El Estelí de los setenta era admirable por los jugadores que lo conformaban. El del 2011, por lo que ha hecho.
Existe una ostensible diferencia entre el sorprendente Róger Castellón y el consagrado César Jarquín. Entre el versátil Yasmir García y el general Vicente López. Entre el luchador Marlin Mejía y el fenomenal Porfirio Altamirano.
Sin embargo, ha correspondido a los muchachos de ahora, rescribir la historia del beisbol en Estelí, cuyo ayuno de títulos acabó ayer mediante una impensable barrida sobre la Costa Caribe, el equipo más balanceado en el ambiente local.
Este Estelí —que parecía en ruta hacia el hundimiento total cuando fue rescatado por Omar Cisneros en abril—, se mantuvo peleando en todo instante, pero alcanzó su mejor momento en la Serie Final, donde lució como una maquinaria bien aceitada.
En su estructura hay peloteros talentosos. Justo Rivas, Mario Holmann, Carlos Estrella y Marlin Mejía son jugadores establecidos. Pero este equipo, fue sobre todo carácter, agallas y tenacidad para ir en pos de la victoria, que resultó difícil de atrapar para clubes de otras épocas.

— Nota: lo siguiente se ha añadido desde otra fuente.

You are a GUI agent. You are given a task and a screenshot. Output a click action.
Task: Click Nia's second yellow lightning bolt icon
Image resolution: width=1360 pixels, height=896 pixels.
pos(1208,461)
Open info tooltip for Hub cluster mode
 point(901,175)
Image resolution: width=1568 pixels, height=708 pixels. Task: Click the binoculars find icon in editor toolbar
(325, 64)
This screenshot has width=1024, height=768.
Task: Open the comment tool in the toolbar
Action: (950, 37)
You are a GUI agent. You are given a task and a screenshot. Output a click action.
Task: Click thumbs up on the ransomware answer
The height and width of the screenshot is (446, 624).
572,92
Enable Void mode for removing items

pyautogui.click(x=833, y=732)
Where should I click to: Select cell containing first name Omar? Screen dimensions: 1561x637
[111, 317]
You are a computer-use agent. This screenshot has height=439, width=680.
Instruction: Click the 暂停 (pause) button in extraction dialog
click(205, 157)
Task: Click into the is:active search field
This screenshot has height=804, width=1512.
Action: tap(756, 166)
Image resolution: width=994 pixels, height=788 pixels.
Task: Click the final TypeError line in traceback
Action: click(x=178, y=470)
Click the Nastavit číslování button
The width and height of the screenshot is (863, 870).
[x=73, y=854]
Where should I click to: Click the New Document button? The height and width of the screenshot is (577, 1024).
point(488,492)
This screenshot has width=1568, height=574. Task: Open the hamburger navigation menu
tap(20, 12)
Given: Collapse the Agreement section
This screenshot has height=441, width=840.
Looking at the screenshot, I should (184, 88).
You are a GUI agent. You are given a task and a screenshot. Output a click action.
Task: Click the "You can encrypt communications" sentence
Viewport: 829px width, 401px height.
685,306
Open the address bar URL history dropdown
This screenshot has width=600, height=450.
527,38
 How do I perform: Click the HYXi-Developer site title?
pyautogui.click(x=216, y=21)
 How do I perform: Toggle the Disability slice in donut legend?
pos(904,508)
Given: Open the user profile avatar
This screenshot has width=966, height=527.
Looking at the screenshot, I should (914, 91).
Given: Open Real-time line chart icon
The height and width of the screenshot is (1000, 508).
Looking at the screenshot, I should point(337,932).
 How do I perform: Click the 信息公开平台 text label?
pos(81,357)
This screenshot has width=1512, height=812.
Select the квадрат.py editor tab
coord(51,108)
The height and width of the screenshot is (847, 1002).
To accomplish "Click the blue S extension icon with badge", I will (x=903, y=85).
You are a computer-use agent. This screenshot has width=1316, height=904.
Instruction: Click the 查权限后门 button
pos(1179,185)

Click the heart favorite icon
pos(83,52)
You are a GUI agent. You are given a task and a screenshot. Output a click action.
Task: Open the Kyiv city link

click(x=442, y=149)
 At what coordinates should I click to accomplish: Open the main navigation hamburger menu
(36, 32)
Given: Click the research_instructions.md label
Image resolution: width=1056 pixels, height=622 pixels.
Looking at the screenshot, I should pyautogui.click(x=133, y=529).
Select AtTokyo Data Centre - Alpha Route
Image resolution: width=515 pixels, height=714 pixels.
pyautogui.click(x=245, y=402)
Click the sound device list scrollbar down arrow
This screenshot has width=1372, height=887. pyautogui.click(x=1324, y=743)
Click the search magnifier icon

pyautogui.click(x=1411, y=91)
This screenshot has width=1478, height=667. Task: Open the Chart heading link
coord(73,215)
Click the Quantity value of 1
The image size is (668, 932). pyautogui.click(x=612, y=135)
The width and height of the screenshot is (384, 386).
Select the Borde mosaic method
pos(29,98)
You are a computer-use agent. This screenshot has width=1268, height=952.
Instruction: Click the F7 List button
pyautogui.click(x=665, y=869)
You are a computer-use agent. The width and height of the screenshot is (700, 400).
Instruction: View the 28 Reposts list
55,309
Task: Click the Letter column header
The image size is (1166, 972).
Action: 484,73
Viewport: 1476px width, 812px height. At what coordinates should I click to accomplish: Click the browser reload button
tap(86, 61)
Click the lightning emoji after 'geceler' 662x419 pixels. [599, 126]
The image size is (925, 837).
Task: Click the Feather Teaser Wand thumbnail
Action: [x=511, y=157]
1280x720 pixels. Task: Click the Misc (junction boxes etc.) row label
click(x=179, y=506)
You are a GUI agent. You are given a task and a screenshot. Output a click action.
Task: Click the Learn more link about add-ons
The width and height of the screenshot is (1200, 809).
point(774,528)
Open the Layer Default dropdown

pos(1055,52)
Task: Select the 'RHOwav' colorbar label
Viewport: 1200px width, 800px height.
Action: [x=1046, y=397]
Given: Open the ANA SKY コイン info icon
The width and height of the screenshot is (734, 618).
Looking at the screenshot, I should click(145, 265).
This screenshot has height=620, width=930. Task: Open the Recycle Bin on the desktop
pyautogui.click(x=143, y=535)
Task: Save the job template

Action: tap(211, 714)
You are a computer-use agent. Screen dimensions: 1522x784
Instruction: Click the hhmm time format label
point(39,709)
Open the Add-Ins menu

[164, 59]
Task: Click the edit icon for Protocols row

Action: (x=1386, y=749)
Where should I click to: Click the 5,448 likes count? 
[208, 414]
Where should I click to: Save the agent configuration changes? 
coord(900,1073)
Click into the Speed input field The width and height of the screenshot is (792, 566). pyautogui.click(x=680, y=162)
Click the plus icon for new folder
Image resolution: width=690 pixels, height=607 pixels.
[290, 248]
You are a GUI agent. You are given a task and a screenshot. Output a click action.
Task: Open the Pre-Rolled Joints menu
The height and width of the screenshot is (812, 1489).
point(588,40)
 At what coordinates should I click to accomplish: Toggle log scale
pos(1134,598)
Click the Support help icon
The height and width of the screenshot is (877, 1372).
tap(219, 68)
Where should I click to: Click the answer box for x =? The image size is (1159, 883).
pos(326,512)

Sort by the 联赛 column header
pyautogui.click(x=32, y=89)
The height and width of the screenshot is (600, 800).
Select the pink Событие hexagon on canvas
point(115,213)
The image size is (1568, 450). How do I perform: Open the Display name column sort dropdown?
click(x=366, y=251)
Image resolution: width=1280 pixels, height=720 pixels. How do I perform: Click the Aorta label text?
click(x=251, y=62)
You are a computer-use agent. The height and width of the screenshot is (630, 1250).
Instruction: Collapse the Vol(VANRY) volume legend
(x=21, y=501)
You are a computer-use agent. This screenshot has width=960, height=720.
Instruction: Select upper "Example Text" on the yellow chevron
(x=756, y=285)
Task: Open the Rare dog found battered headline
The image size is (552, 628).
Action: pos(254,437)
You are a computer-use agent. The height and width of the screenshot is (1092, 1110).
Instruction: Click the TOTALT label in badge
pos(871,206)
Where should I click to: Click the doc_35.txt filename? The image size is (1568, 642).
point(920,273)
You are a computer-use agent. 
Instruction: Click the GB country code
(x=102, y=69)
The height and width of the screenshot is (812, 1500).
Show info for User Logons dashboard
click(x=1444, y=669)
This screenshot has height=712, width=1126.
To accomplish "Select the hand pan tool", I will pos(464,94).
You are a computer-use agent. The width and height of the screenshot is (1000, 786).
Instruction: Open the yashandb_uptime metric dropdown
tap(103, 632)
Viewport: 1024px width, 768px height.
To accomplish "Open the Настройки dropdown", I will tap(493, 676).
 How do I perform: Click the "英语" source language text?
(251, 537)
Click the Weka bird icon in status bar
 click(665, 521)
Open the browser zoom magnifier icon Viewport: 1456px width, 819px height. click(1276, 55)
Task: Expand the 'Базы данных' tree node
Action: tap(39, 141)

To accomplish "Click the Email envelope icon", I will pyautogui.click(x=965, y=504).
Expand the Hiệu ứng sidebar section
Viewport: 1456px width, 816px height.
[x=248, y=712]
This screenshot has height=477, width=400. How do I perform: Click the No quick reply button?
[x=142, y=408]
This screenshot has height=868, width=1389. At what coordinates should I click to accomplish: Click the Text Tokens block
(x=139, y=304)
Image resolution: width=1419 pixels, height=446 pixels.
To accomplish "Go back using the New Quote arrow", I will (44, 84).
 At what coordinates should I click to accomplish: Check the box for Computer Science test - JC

A través de todo el torneo, Estelí se dedicó a conquistar corazones y a derribar escepticismos, mientras avanzaba hacia lo imposible, derribado ayer, mediante ese par de triunfos, que harán del 3 de septiembre una fecha para recordar.
Sin el material de otras tropas, pero con la determinación de alcanzar la cima, Estelí se hizo admirable.